◆ Work request: Below are the records; reproduce all of them exactly but without any images.

[[ The data open ]]

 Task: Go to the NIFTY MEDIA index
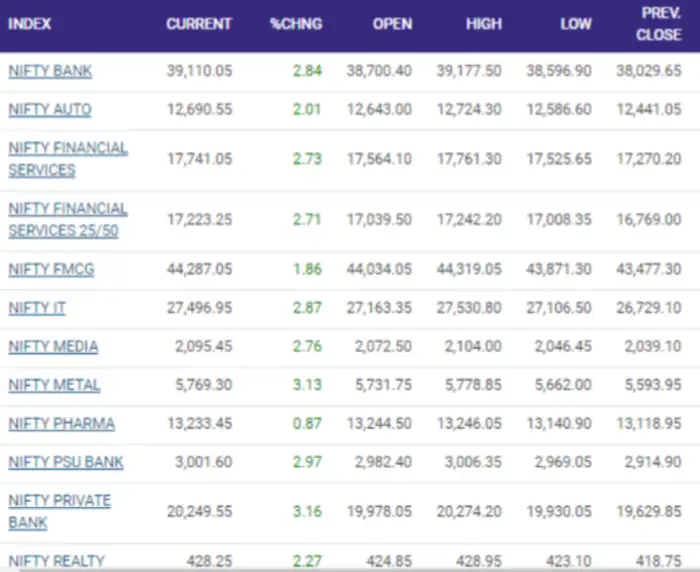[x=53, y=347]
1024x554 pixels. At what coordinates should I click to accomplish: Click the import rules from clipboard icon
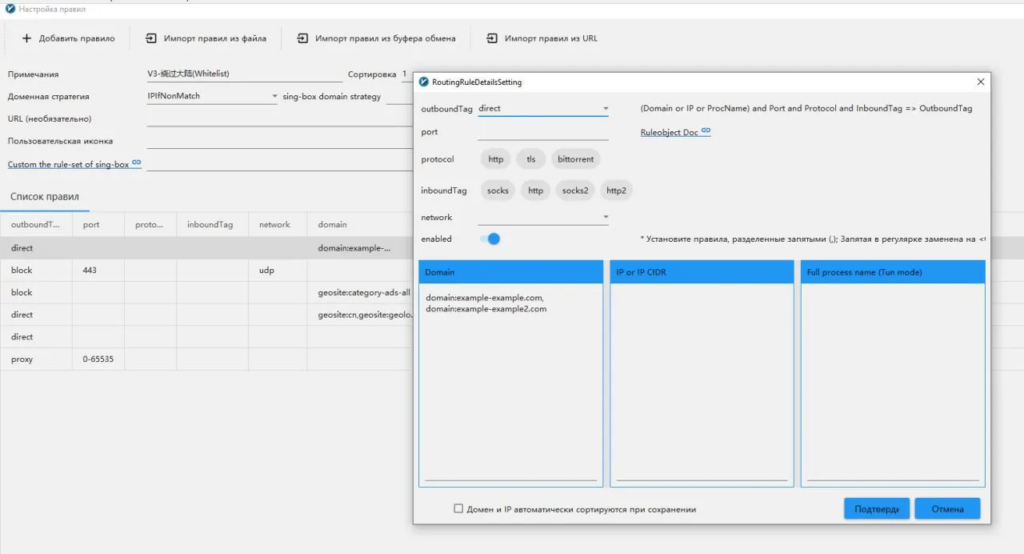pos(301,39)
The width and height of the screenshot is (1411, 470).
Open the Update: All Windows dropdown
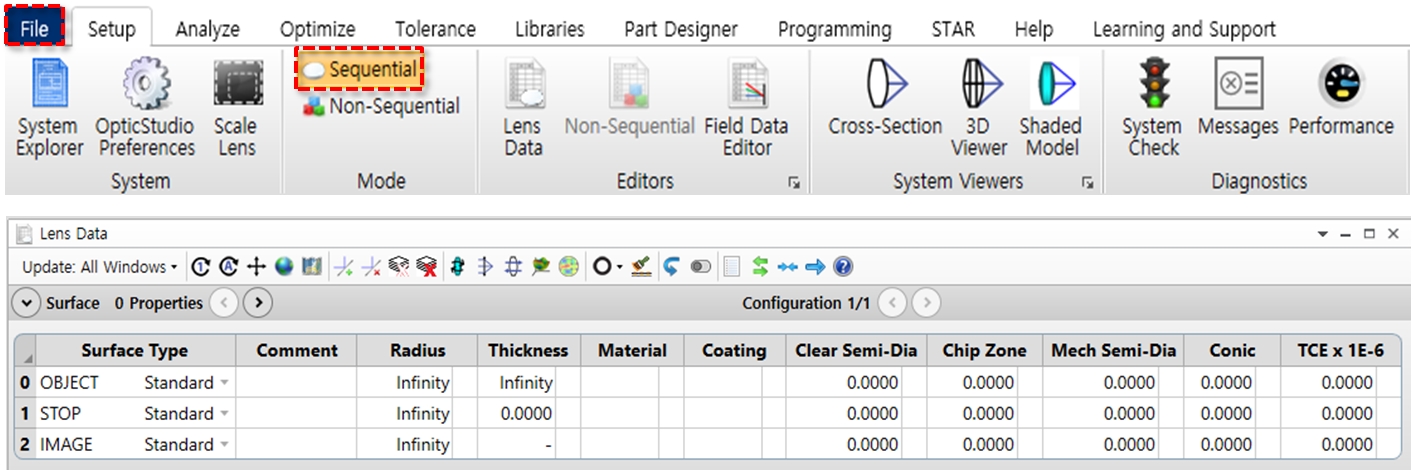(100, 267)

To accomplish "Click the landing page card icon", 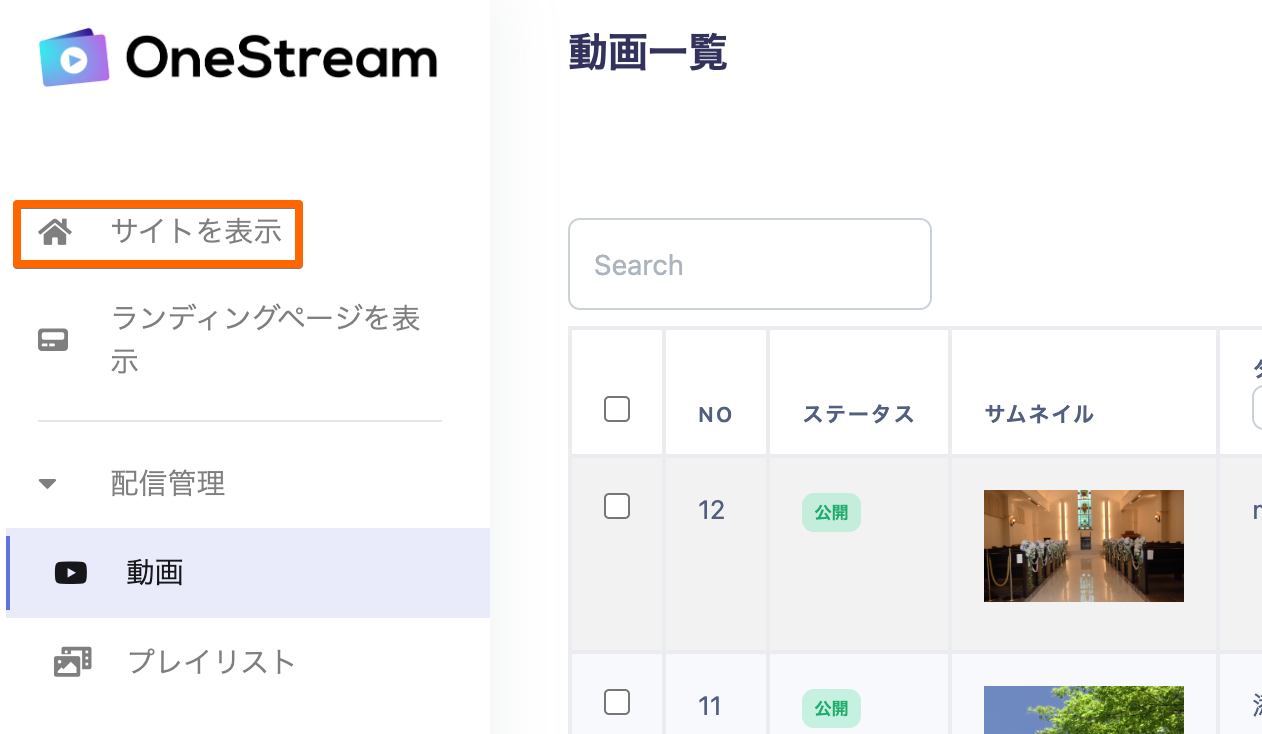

[[ The data closed ]]

◆ The answer:
 Task: Go to the NIFTY MEDIA index
[x=53, y=347]
1024x554 pixels. At what coordinates should I click to accomplish: Click the import rules from clipboard icon
pos(301,39)
The width and height of the screenshot is (1411, 470).
Open the Update: All Windows dropdown
(100, 267)

To accomplish "Click the landing page card icon", 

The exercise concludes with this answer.